CONSIGNE: Recopiez à l'identique l'intégralité du segment du document ci-dessous, consacré à Claire Dessimoz.

SEGMENT DU DOCUMENT:
Claire Dessimoz, la proposition. Danseuse, chorégraphe et performeuse. Vit et travaille à Lausanne.

«Je ne sais pas ce que ça veut dire d’être engagé. Comme si on pouvait être désengagé. Est-ce aspirer à agir - un peu, beaucoup, sur le réel - par la dénonciation ou par la proposition ? ou en tout cas, inviter à changer quelque chose de ce réel que l’on partage ? Alors, j’essaie de me situer effectivement plutôt dans la proposition que la dénonciation.»

Lignes du jeu de données:
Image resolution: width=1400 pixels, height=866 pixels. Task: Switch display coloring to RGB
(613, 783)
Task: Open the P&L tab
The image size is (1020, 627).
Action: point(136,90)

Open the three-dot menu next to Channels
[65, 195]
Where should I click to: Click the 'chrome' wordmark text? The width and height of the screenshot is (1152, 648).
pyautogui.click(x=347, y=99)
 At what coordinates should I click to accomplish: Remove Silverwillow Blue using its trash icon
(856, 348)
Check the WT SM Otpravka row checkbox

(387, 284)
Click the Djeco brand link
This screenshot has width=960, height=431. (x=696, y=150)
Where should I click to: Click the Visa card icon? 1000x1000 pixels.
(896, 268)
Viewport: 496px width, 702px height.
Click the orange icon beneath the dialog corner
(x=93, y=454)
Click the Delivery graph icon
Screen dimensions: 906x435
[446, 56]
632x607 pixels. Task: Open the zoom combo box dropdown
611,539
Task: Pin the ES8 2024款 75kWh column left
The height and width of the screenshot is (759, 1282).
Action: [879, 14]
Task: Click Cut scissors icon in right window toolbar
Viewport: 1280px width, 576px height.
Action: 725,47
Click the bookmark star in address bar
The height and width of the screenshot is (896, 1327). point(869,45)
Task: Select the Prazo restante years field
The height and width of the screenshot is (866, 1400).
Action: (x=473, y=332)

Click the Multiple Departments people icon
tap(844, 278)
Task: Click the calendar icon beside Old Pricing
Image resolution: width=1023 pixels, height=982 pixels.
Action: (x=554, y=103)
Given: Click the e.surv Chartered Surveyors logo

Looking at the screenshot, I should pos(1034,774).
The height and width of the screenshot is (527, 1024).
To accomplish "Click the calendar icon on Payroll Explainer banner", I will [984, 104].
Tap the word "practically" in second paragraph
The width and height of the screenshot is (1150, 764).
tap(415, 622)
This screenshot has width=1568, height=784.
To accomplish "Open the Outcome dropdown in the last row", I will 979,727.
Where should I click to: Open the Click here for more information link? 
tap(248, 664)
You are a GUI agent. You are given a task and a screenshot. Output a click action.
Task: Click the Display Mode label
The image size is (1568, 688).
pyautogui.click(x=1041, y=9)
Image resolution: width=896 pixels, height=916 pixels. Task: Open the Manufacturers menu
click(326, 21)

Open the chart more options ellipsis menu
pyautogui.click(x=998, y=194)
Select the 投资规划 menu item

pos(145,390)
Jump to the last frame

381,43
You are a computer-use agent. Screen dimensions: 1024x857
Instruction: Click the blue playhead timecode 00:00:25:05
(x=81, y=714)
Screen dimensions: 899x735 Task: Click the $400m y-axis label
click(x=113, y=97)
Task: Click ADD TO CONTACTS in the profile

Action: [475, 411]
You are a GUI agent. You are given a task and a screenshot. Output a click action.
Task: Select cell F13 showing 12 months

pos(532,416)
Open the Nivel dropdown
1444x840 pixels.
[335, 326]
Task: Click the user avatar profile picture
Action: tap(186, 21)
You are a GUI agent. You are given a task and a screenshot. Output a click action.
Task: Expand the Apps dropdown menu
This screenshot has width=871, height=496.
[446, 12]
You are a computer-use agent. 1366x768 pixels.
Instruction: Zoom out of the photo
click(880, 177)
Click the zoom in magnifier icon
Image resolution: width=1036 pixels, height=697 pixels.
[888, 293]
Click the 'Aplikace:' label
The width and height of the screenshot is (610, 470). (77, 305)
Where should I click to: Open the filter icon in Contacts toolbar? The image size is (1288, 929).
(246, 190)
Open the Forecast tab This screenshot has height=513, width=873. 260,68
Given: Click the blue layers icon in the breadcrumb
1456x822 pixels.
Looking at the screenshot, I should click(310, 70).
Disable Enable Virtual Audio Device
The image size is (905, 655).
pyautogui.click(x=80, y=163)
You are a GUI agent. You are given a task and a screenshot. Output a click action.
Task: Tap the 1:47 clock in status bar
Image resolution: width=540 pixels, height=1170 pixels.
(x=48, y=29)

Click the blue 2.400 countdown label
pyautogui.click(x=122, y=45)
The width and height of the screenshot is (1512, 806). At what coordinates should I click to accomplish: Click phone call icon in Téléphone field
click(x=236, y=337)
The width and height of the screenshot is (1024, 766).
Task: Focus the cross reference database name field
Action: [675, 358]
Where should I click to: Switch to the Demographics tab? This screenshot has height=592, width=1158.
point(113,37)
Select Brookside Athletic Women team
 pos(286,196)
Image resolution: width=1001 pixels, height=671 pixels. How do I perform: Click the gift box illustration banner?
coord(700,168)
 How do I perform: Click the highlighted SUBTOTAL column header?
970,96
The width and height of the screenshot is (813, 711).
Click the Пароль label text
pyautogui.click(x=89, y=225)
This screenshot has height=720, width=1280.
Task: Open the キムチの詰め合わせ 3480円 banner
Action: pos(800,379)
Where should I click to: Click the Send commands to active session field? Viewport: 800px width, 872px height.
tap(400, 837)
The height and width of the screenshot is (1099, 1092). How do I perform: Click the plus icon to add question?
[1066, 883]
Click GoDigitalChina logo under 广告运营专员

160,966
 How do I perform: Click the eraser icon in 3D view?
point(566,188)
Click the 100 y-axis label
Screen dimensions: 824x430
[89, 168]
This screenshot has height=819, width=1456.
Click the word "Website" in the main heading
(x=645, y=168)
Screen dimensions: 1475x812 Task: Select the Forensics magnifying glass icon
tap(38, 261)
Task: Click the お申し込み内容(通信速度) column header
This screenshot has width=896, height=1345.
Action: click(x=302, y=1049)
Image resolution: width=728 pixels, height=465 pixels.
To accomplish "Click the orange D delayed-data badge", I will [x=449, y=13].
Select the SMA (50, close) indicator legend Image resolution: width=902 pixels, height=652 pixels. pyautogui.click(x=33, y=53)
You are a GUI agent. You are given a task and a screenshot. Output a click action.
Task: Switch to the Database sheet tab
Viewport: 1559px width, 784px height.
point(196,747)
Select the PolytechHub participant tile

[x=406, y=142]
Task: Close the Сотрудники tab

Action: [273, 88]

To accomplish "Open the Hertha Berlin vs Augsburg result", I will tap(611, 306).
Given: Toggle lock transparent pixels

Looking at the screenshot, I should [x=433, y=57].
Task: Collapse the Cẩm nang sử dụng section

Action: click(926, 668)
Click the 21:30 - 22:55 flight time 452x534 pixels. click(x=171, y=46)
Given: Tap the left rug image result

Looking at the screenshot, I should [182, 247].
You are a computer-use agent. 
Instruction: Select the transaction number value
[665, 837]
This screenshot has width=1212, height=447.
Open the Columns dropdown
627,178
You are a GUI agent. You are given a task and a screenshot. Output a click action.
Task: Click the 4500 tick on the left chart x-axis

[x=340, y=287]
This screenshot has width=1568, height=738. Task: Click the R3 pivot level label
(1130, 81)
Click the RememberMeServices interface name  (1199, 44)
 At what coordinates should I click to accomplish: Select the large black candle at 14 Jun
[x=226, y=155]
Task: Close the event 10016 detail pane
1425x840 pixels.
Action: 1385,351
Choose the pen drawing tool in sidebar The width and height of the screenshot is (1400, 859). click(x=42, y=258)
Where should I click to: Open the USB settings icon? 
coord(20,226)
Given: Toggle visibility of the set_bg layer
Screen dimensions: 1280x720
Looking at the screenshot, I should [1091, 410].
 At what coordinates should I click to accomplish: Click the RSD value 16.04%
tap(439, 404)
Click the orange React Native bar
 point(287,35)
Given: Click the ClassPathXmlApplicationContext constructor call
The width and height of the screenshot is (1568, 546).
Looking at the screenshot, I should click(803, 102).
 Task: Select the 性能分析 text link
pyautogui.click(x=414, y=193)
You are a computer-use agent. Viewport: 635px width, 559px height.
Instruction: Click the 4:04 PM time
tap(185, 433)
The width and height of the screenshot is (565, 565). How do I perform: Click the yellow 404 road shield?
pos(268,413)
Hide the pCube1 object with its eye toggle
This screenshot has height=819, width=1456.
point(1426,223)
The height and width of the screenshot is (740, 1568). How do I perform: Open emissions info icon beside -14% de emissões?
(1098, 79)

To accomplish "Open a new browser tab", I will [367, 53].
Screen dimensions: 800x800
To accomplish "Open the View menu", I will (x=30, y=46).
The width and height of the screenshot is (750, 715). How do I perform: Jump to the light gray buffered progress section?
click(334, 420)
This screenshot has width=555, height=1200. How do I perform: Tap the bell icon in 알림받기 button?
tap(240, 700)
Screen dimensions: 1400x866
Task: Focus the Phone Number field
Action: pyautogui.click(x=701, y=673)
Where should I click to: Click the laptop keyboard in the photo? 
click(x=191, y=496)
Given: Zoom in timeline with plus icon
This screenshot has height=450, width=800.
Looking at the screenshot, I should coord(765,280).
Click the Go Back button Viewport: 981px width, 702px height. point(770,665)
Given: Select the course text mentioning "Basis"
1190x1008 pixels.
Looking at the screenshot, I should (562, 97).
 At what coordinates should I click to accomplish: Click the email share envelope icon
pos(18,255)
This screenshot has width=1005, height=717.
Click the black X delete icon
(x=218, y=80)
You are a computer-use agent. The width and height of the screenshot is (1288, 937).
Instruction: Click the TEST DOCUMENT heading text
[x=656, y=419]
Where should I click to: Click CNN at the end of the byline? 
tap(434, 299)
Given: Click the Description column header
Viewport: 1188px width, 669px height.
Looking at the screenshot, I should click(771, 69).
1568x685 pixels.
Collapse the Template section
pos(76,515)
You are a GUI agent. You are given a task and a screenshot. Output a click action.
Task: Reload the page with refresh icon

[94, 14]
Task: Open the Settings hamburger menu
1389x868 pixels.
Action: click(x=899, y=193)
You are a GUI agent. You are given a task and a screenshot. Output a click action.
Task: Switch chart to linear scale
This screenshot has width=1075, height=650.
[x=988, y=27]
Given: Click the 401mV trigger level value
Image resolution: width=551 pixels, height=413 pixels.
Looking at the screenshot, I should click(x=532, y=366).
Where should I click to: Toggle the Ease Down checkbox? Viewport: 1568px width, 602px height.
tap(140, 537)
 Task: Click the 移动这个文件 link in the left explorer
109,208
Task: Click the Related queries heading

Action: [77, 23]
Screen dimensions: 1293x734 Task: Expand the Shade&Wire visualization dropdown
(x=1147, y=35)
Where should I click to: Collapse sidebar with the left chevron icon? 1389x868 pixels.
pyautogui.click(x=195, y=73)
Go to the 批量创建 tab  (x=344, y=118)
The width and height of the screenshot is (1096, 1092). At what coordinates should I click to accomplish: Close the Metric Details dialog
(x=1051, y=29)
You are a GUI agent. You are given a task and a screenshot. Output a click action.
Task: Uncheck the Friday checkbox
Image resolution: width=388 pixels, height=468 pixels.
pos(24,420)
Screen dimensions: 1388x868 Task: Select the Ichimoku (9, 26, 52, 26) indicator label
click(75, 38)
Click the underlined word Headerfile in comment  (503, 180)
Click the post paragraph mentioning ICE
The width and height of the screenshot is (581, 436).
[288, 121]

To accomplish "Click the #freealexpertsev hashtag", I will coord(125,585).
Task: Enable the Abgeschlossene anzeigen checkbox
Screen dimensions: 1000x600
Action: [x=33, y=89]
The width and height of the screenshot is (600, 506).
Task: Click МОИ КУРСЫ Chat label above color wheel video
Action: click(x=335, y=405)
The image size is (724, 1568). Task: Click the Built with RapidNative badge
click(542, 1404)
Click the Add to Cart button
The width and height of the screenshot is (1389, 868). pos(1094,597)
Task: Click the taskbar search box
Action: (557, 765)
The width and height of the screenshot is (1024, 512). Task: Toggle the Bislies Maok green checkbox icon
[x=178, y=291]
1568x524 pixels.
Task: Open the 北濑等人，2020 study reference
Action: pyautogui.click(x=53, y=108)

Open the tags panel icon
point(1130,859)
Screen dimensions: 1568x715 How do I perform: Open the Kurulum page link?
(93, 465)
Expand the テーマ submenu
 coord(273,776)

RÉPONSE ATTENDUE:
Claire Dessimoz, la proposition. Danseuse, chorégraphe et performeuse. Vit et travaille à Lausanne.

«Je ne sais pas ce que ça veut dire d’être engagé. Comme si on pouvait être désengagé. Est-ce aspirer à agir - un peu, beaucoup, sur le réel - par la dénonciation ou par la proposition ? ou en tout cas, inviter à changer quelque chose de ce réel que l’on partage ? Alors, j’essaie de me situer effectivement plutôt dans la proposition que la dénonciation.»